**Exercise:** Filter the records down to the lines that hold the word "right", and copy each of those lines.

**Data shown:**
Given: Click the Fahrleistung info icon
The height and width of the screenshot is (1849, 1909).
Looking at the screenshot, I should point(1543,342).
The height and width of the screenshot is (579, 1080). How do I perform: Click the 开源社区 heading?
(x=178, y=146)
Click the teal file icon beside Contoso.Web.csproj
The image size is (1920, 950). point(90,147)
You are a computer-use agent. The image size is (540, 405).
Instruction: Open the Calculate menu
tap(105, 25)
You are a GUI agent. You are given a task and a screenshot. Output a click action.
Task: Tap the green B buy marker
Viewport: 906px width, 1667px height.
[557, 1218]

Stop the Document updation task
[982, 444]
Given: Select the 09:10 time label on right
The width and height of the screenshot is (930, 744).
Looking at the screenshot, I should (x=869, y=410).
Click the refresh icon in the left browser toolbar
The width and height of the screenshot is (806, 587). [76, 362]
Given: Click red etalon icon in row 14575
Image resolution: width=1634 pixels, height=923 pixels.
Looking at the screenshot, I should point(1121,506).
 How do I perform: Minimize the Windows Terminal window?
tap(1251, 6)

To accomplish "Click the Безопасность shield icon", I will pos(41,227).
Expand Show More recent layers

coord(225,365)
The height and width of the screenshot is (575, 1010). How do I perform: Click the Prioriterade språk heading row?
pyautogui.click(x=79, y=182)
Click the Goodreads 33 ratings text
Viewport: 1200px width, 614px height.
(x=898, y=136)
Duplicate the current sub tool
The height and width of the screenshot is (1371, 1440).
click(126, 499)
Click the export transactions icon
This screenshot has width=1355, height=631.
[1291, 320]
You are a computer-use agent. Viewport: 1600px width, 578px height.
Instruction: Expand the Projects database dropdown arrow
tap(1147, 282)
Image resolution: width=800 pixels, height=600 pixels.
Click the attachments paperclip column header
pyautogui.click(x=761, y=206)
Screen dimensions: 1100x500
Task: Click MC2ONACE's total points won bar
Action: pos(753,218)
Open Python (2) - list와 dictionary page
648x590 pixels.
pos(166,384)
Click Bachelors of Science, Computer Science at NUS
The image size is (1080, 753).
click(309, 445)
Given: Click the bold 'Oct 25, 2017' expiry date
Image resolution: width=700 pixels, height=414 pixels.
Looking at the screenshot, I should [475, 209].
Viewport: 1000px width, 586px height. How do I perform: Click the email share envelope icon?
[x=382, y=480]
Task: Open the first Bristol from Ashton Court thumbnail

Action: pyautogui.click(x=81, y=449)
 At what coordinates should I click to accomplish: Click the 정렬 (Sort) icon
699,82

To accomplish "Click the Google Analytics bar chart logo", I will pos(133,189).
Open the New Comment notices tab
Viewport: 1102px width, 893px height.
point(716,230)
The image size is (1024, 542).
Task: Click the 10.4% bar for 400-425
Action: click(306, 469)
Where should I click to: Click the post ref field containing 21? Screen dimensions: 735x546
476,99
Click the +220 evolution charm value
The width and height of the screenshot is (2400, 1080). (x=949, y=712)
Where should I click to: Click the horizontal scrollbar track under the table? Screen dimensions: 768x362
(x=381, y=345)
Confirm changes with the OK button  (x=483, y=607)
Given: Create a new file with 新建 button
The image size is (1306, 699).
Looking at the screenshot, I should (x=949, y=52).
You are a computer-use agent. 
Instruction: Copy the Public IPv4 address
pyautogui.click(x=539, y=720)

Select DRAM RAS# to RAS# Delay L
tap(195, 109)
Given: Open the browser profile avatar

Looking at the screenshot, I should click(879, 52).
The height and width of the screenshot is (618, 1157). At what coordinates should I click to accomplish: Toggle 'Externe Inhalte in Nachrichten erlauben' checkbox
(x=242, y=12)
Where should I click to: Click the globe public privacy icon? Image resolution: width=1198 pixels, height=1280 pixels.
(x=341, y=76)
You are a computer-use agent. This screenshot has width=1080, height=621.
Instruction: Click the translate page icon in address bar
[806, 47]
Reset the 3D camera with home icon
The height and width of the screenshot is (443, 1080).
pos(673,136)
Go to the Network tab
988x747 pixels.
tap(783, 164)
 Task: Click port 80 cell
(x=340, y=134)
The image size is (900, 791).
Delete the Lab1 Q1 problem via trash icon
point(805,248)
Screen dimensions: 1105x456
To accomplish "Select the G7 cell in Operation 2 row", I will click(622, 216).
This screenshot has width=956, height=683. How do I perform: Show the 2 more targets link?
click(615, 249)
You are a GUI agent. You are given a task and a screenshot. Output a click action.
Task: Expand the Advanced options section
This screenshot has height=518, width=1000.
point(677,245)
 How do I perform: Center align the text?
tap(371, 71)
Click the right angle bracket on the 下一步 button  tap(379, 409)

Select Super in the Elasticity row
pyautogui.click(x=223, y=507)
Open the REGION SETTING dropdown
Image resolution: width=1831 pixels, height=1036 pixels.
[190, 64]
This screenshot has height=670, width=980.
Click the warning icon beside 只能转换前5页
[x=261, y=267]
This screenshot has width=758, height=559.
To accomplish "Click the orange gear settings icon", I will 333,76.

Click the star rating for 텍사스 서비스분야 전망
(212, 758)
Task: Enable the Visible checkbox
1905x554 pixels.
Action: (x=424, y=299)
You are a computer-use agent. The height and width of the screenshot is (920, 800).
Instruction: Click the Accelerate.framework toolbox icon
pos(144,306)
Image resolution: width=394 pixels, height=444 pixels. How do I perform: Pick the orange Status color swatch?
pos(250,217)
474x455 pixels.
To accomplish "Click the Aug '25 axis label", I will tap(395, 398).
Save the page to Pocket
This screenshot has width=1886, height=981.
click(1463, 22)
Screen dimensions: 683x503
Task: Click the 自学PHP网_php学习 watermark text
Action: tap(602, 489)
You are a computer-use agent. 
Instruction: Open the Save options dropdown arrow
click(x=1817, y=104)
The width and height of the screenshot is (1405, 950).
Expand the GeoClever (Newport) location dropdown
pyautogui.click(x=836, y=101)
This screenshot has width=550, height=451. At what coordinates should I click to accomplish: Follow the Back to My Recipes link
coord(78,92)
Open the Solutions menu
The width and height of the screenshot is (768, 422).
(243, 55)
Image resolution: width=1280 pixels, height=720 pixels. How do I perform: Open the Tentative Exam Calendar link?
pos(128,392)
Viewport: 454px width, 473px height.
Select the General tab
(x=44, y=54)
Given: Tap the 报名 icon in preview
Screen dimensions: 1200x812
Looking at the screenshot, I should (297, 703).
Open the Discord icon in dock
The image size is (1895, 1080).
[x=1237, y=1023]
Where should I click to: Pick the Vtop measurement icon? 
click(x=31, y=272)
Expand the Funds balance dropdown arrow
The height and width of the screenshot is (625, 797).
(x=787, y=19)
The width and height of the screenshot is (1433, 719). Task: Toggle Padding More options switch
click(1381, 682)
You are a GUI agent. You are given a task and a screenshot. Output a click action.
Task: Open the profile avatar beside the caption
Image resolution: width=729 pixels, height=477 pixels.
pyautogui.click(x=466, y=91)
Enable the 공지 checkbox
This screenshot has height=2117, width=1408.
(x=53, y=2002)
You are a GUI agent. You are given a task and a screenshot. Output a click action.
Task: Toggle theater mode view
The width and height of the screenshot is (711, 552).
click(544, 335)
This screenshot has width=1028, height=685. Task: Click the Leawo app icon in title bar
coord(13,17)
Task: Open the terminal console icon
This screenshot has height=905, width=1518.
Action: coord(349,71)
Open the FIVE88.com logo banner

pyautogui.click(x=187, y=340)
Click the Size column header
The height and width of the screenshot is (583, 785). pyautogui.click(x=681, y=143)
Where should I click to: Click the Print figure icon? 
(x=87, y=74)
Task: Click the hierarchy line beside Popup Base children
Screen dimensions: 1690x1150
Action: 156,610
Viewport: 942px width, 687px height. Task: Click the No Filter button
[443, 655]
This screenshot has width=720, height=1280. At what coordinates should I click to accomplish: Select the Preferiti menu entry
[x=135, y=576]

**Response to this task:**
Given: Select the 09:10 time label on right
Click the right angle bracket on the 下一步 button  tap(379, 409)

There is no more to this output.